Nonotuck’s Values and Positive Behavior Supports
Oct 16, 2025, 11:58 AMAt Nonotuck, we believe in living our values—not just talking about them. Since our founding in 1972, when four parents said “no” to institutions and “yes” to community, belonging, and respect, we have been guided by principles of dignity, authentic relationships, and mutual respect. Positive Behavior Supports (PBS)—a framework recently enacted by the Massachusetts Department of Developmental Services (DDS)—deepens and formalizes what we have always practiced.
Closely aligned with Nonotuck’s values, PBS offers an approach through which exploration, understanding, and action can occur, allowing people to pursue personal interests, experience reciprocity in meaningful relationships, and exercise choice and belonging. By centering the person as the guide of their decisions and experiences, and with the support of their team, PBS helps create a foundation where quality of life, relationships, and opportunities naturally grow. As these areas flourish, behavior—a form of communication—often shifts in more positive and personally fulfilling ways.
At its foundation are four interconnected components:
- Outcomes: measurable improvements in a person’s quality of life.
- Systems: leadership, training, and organizational consistency that sustain support.
- Data: ongoing information to guide decisions and improve practice.
- Practices: the real-world strategies that build skills and expand choice.
Each of these pillars directly reflects Nonotuck’s Key Agency Principles. Outcomes echo our commitment to authentic homes and lives rooted in dignity. Systems reinforce our pledge to provide continuity, stability, and consistency. Data aligns with our responsibility to operate in an accountable and self-critical manner. And practices embody our promise to safeguard rights and nurture meaningful relationships.
PBS at Nonotuck reflects a commitment to empowerment and dignity. Support teams, together with the people receiving support and their caregivers, focus on shaping supports that allow people to make their own informed choices. In practice, this can look like encouraging someone to explore new interests that spark joy, providing guidance around safety while still honoring autonomy and choice as guiding principles, or reimagining supports to promote independence and reduce stressors. These person-centered and relationship-led approaches nurture confidence, stability, and meaningful growth—expanding opportunities for connection, strengthening relationships, and creating more space for joy.
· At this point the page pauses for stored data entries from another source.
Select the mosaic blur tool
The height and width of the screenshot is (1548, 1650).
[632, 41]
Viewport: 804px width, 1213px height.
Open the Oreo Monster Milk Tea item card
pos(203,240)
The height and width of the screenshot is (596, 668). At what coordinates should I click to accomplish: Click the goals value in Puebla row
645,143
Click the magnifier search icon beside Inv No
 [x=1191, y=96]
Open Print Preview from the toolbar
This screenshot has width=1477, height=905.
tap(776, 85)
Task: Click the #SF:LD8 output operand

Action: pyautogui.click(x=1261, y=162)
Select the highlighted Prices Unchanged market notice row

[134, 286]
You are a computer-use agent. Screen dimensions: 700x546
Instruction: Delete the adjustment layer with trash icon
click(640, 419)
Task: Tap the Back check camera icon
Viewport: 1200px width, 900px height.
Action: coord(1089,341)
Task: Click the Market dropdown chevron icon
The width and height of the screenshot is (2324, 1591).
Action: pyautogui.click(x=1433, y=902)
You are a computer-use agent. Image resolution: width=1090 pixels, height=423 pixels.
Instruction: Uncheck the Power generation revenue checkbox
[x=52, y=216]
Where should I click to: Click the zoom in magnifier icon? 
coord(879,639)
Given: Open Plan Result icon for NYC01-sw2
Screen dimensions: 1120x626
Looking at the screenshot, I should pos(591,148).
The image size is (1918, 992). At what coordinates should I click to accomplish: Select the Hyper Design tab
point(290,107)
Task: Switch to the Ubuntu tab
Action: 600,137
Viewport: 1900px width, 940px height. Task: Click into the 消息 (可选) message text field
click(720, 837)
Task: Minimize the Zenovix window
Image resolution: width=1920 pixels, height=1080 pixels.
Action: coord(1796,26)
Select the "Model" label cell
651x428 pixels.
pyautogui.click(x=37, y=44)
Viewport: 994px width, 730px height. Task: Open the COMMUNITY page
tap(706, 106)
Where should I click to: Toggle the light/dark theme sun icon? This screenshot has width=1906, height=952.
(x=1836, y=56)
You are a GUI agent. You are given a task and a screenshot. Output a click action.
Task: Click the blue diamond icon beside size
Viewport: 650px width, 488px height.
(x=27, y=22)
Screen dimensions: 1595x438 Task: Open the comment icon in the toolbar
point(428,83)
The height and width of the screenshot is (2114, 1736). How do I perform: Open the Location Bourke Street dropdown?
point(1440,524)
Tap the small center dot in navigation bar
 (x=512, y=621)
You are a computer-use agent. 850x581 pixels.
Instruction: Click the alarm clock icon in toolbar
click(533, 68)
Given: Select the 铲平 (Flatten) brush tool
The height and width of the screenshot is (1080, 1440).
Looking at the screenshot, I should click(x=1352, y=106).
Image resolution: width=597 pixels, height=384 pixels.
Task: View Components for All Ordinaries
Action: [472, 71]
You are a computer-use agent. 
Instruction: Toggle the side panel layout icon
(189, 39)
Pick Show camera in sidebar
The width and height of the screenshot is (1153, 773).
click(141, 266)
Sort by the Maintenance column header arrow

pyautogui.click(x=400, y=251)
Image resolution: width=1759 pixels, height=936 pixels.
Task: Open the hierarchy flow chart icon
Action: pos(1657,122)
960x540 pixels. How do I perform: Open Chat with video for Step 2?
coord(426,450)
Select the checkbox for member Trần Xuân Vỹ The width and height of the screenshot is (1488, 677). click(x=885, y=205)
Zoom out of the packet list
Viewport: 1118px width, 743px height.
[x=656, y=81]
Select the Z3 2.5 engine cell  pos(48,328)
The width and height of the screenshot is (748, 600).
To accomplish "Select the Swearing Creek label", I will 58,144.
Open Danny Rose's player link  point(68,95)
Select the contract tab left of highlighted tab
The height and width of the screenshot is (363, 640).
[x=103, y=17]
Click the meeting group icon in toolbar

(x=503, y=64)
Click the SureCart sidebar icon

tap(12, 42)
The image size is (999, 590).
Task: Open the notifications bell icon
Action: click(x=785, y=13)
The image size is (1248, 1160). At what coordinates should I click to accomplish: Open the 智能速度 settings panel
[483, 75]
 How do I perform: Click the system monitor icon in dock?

The values embraced by PBS are not new to Nonotuck. It affirms what we have always known: that people flourish through authentic relationships, family respect, and community participation. In the late 1980s, when George H. Fleischner became CEO, he helped lead our transition from group homes to shared living, guided by the belief that people are not “clients and staff,” but companions living full, interdependent lives. PBS builds on that vision, ensuring every person has the support they need in the way that is right for them.
Our current PBS pilots in Harvard, Lee, and Plymouth—and more to follow—are a natural extension of Nonotuck’s Wellness Initiative, which emphasizes Healthy Body, Peaceful Mind, Joyful Heart, and Action. Just as wellness is an evolving journey of dignity and self-discovery, PBS honors each person’s right to define their own path while providing proactive, person-centered support.
This commitment extends to our staff as well. We believe that to provide excellent care, we must also care for ourselves. PBS encourages us to ask: How can our own well-being strengthen our ability to support others? How can we create systems that reflect the same love and respect we ask staff to model in their daily work?
“Positive Behavioral Supports reflects exactly what Nonotuck has always stood for: dignity, choice, authentic relationships, and respect. For us, PBS is a language for what we’ve practiced for decades,” says Nonotuck CEO/President George H. Fleischner. “It deepens our commitment to creating environments where people are not managed or restricted, but supported to thrive in the ways that matter most to them.”
PBS isn’t just a set of strategies—it is a philosophy rooted in dignity, choice, inclusion, and empowerment. By embracing PBS, Nonotuck reaffirms its founding vision: that every person deserves a life of belonging, respect, and love.